1. Field of the Invention
The invention relates to the manufacture of electronic devices. More particularly, the invention relates to the fabrication of capacitors within a dynamic random access memory (DRAM) device.
2. Description of the Related Art
Capacitors are used in electronic devices such as integrated circuits (ICs) for storing electrical charge. In ICs such as dynamic random access memory (DRAM), capacitors are used for storage in the memory cells.
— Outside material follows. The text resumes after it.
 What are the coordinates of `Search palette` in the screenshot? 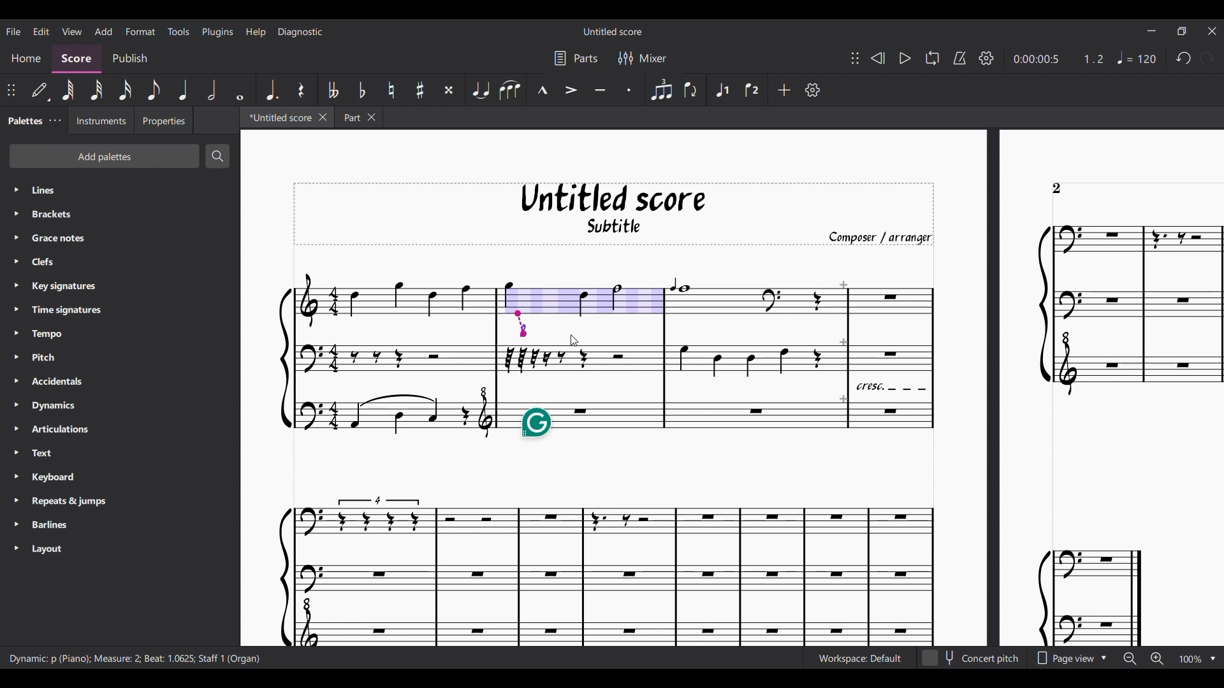 It's located at (218, 156).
Typically, capacitors formed in ICs include a bottom electrode (storage node) made of, e.g., polycrystalline silicon (polysilicon) or hemispherical grain polysilicon (HSG), a dielectric layer made of, e.g., tantalum pentoxide (Ta.sub.2 O.sub.5) and barium strontium titantate (BaSrTiO.sub.3 or BST), and an upper electrode (cell plate) made of, e.g., titanium nitride (TiN), titanium (Ti), tungsten (W), platinum (Pt), polysilicon or other semiconductor conducting materials.
In any fabrication process, simplicity and efficiency is an advantage. A fabrication process that achieves the same or better quality product or higher yield with the same cost of materials while using fewer steps is advantageous, especially if elimination of fabrication steps reduces labor costs and the need for expensive manufacturing equipment. Also, a fabrication process that achieves a better quality product or higher yield but at a slightly higher cost and/or increased number of fabrication steps may nonetheless be advantageous in terms of overall process efficiency.
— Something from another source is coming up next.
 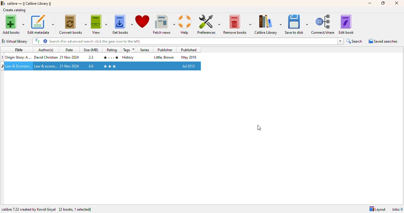 What do you see at coordinates (29, 209) in the screenshot?
I see `calibre 7.22 created by Kovid Goyal` at bounding box center [29, 209].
IC capacitor fabrication processes are exist. For example, Radosevich et al., in U.S. Pat. No. 5,576,240, discloses a method for fabricating a metal-to-metal (MOM) capacitor. The method improves processing flexibility and the quality of the produced product while proposing to reduce or maintain the existing costs of conventional processes. Also, Patterson et al., in U.S. Pat. No. 5,065,220, discloses a metal-to-polysilicon capacitor and its method for making in which the dielectric layer is deposited via low-pressure chemical vapor deposition (LPCVD).
However, the dielectric layer of capacitors formed in ICs typically is a high K dielectric material that does not respond well to conventional etching techniques. Therefore, it would be advantageous for fabrication processes to facilitate the use of processes other than etching, such as chemical-mechanical polishing (CMP) and other planarization techniques, particularly with respect to the formation of the dielectric layer of the capacitor. CMP also is advantageous in that it contributes to the maintenance of the planarization across the semiconductor topography. Also, conventional IC capacitor fabrication processes typically require changing process parameters of transistors and other electronic elements during the manufacture of the semiconductor body.
Therefore, it would be advantageous to have an IC capacitor fabrication process that is more compatible with the existing fabrication processes of other IC devices within the semiconductor device.